Title

Effect of intravenous odansetron in hospitalized patients on measured QTC interval

Affiliations

Advocate Lutheran General Hospital

Abstract

Introduction: Ondansetron is commonly used in hospitalized patients to treat nausea and vomiting. Ondansetron is a known QT-prolonging medication, but its effect on QTc in hospitalized patients has not been fully established. Objective: Evaluation of changes in corrected QT intervals (QTc) on followup EKGs after the administration of ondansetron plus or minus the co-administration of a QT-prolonging medication.
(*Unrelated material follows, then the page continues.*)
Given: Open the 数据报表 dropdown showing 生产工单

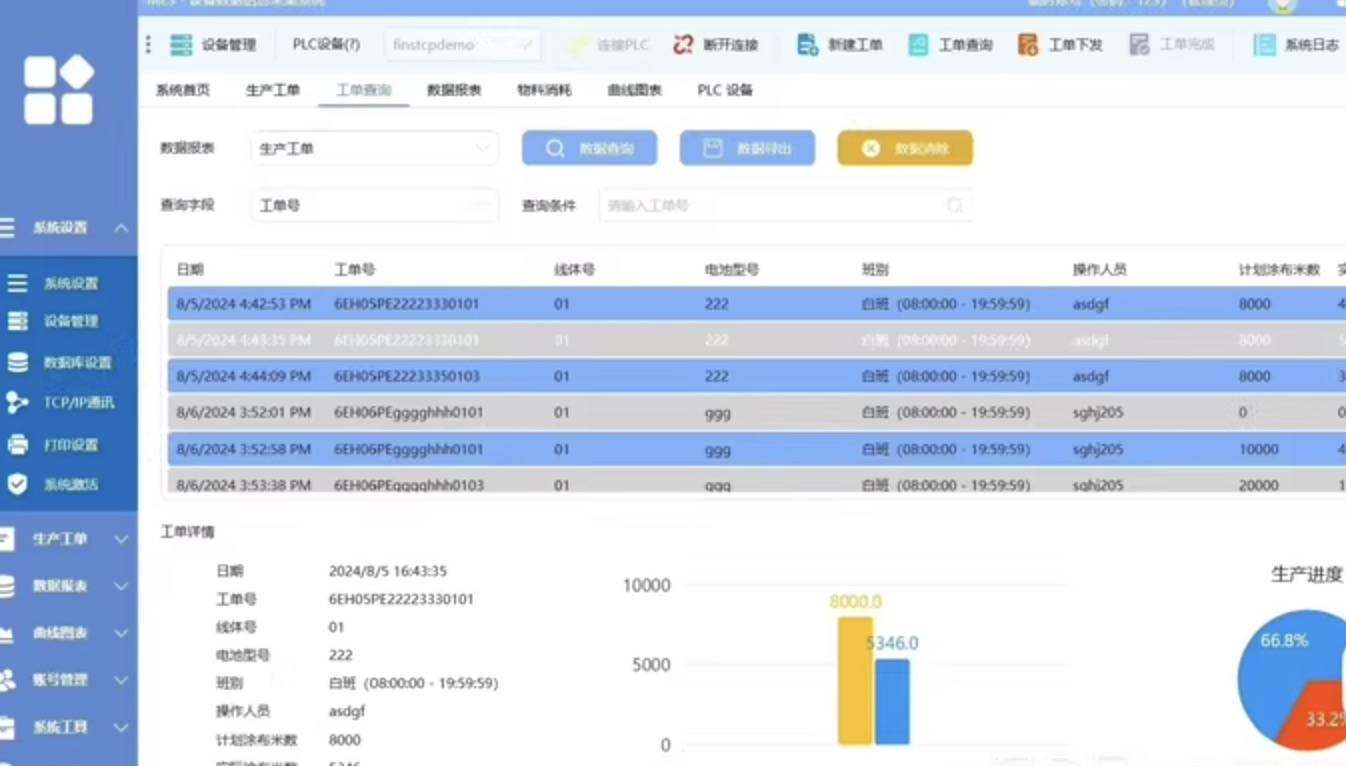Looking at the screenshot, I should coord(374,148).
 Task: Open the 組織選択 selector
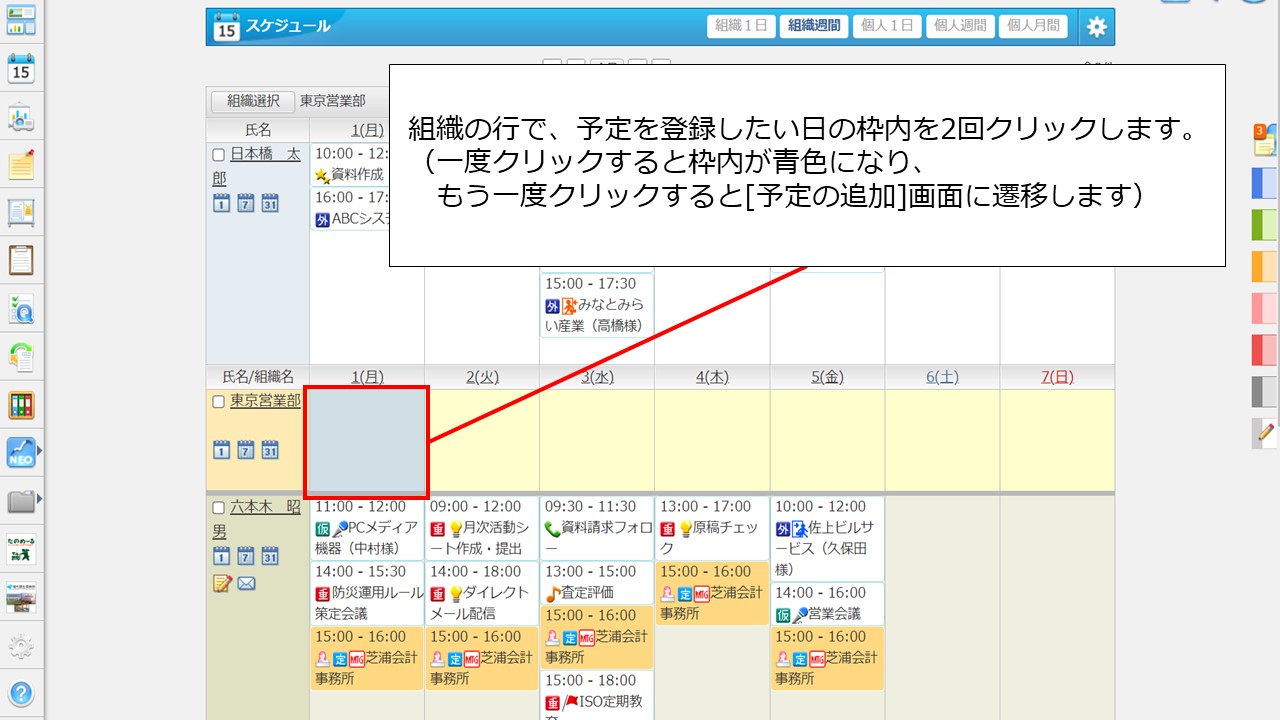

Methods: This was a single-institution, retrospective study utilizing electronic medical records from January 2017 - December 2017. All adult patients who had an initial EKG during the hospitalization prior to receiving intravenous ondansetron and a subsequent EKG performed within six hours of the administration of ondansetron were included. Patients were then separated into Group I, (receiving a QT-prolonging medication at the time of ondansetron administration), and Group II, (not receiving an additional QT-prolonging medication at the time of ondansetron administration). Group III consisted of randomized group of age and sex-matched controls.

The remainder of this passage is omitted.